Além dos ganhos de produtividades gerados pela redução dos congestionamentos, São Paulo também pode ficar com uma boa parte do enorme faturamento que uma Copa costuma trazer a uma cidade. Na Alemanha, apenas o faturamento da Fifa chegou a 8 bilhões de euros. Na África do Sul, os pacotes para assistir a todas as fases do Mundial custam cerca de 30 mil dólares. O dinheiro dos ingressos, da venda dos direitos de transmissão das partidas e das cotas de patrocínio são da Fifa.

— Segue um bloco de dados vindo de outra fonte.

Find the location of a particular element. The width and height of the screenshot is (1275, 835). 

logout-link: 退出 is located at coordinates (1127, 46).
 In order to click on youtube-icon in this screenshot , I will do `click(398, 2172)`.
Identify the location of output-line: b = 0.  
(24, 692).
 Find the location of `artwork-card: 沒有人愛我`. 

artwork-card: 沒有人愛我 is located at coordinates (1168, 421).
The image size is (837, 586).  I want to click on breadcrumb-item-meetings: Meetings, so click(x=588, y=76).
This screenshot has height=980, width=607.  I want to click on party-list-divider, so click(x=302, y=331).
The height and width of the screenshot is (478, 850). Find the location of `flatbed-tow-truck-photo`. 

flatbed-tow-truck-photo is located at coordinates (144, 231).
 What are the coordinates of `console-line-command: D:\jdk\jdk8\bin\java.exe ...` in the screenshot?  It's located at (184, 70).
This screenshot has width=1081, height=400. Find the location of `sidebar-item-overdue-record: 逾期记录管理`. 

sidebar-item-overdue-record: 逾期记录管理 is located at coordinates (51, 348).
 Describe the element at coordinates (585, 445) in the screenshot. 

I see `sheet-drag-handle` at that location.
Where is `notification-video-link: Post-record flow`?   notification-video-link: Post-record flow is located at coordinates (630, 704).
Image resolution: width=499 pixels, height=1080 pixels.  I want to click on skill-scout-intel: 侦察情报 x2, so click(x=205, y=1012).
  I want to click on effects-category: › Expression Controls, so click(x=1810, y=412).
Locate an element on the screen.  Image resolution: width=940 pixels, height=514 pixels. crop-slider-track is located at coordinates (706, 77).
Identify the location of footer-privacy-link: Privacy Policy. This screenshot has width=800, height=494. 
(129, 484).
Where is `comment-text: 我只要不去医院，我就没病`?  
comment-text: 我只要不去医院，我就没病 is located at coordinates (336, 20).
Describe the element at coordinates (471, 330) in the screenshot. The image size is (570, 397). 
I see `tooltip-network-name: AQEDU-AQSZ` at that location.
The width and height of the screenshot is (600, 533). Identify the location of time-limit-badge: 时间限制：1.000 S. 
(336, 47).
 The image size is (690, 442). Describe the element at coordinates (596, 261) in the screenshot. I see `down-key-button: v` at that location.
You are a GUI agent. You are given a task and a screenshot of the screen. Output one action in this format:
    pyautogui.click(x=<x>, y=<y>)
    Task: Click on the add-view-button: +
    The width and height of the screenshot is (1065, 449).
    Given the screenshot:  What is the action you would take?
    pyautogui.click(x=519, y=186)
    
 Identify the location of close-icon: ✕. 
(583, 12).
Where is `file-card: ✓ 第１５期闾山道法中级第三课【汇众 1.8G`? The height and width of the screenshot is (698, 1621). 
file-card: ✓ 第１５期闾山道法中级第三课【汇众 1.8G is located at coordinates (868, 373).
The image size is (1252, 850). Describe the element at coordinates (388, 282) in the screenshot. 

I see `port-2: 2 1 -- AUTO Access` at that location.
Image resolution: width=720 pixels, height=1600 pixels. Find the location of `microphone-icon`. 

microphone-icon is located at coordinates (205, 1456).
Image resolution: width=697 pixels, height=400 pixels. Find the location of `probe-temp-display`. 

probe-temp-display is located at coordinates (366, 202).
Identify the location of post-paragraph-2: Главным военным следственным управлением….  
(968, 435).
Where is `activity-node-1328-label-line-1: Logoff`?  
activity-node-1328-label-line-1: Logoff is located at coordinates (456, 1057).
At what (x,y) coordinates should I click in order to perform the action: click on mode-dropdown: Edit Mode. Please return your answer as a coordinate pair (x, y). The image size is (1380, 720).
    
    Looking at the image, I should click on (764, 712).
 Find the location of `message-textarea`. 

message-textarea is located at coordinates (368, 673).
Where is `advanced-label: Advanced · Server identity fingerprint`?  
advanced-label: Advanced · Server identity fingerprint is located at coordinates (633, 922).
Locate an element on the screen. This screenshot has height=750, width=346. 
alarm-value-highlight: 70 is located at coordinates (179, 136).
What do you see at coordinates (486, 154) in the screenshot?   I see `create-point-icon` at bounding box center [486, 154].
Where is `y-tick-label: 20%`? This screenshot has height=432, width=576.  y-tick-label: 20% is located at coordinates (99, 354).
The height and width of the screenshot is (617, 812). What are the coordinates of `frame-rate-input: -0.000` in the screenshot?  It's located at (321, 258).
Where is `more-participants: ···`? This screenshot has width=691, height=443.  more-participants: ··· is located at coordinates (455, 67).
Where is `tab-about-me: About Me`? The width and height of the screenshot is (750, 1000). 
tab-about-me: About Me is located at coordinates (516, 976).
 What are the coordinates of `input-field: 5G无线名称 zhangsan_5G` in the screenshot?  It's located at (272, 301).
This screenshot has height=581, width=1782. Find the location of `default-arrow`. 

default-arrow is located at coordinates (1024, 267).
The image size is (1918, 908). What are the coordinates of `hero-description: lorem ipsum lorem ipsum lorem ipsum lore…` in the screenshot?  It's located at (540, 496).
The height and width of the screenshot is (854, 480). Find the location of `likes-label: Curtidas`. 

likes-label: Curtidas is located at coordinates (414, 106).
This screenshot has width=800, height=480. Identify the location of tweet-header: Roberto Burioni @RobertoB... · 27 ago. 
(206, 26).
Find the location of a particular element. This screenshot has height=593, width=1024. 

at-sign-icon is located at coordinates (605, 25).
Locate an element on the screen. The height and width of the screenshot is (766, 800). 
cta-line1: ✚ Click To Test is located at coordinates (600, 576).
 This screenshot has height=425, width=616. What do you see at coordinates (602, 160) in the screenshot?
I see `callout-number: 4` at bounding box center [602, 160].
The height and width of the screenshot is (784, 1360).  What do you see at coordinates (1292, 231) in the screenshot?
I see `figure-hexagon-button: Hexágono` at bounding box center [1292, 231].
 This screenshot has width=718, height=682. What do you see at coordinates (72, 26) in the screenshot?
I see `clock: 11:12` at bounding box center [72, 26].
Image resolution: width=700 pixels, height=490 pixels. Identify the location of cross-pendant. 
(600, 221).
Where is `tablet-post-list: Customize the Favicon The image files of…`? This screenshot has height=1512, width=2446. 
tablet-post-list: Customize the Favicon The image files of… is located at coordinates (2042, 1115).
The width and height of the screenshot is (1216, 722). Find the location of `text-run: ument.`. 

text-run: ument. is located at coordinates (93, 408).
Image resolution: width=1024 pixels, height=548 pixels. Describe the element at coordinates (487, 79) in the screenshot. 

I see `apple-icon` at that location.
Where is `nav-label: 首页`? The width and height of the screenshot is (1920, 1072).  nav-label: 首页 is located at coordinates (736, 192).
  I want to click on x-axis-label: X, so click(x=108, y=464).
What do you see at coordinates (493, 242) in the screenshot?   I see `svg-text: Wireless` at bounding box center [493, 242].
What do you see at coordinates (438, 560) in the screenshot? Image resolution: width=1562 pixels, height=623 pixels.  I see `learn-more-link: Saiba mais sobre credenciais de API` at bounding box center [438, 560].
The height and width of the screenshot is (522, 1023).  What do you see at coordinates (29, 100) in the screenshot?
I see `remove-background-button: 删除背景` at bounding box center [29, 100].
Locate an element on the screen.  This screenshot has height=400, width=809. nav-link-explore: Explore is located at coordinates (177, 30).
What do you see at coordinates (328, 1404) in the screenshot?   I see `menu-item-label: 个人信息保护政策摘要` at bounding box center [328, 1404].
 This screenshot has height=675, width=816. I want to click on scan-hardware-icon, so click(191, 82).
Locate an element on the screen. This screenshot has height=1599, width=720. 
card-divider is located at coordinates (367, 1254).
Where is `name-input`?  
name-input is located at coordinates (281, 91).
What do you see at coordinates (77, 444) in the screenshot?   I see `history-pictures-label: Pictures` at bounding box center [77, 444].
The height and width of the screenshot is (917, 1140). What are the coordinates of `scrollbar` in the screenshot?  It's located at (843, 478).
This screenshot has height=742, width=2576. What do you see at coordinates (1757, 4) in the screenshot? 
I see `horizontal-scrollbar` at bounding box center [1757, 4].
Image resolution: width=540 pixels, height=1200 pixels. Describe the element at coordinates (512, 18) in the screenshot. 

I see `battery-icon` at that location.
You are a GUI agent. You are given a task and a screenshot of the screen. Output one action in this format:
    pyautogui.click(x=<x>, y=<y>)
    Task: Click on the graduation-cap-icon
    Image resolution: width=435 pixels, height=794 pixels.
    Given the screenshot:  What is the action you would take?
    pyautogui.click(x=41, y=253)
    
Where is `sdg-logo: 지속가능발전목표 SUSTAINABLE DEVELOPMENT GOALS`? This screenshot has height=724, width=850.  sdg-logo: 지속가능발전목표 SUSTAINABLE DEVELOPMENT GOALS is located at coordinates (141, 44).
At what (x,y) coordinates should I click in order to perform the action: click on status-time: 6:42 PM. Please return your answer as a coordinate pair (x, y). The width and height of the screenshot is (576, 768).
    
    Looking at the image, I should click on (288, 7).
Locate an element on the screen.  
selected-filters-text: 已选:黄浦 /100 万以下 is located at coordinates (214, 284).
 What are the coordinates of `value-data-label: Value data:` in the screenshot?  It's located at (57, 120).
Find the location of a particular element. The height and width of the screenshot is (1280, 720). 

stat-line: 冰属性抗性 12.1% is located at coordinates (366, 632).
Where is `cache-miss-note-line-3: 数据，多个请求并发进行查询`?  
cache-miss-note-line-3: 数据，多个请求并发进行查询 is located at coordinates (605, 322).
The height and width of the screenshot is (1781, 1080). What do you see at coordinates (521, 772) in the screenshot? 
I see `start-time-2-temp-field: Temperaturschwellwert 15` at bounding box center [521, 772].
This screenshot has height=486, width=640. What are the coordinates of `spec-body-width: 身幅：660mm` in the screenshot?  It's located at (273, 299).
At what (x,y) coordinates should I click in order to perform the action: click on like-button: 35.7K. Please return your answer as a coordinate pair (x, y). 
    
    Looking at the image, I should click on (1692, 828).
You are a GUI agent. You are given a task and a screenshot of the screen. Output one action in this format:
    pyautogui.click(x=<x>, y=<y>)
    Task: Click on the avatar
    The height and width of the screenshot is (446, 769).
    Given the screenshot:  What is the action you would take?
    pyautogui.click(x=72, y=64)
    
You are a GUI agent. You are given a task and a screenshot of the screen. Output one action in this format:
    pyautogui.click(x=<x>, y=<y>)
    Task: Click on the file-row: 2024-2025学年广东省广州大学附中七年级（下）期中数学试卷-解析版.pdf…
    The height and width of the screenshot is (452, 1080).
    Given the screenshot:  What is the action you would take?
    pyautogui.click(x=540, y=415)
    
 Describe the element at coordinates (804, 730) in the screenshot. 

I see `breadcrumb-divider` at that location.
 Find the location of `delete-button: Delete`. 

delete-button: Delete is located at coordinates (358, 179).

As cidades podem faturar alto com o turismo e com a organização das “fun fests” – ou festas em locais públicos onde milhares de pessoas assistem aos jogos em telões. Na Copa da Alemanha, estima-se que 18 milhões de pessoas assistiram aos jogos em “fun fests” – enquanto apenas 3,3 milhões compraram ingressos para os estádios. Em São Paulo, a prefeitura analisa realizar esses eventos no vale do Anhangabaú, avenida Paulista, parque do Ibirapuera ou praça Campos de Bagatelle.
Se São Paulo obtiver o direito de sediar a partida de abertura, a cidade teria a chance de se mostrar para o mundo como uma centro turístico e cultural. Nos dias que antecedem o Mundial, a imprensa do mundo inteiro estará na cidade sem partidas oficiais para cobrir e terá tempo para mostrar atrações da cidade, como restaurantes, teatros, museus, cinemas e shoppings.
Outro legado para a cidade – e para o Brasil também – seria a valorização do futebol brasileiro. Estádios maiores e mais confortáveis poderiam atrair um número maior de pessoas, aumentar a receita dos clubes e ajudar a reter craques que hoje migram muito jovens para o exterior.
Os direitos de transmissão dos jogos e os patrocínios aos clubes têm crescido exponencialmente nos últimos anos – e poderiam ter um novo impulso. “A Copa é a grande oportunidade de darmos um novo salto”, diz o advogado Ivandro Sanchez, especialista em contratos de futebol do escritório Machado, Meyer, Sendacz e Opice.
O grande obstáculo a ser vencido é a falta de organização do poder público. O Brasil foi confirmado como sede da Copa de 2014 em outubro de 2007 e, de lá para cá, poucos avanços foram vistos. O presidente da CBF, Ricardo Teixeira, esbanja otimismo: “Ainda temos tempo.
A seis anos da Copa, nenhum país no mundo já tinha tudo pronto para o evento.” Ele tem razão, mas não há tempo a perder, principalmente em tempos de crise e escassez do crédito.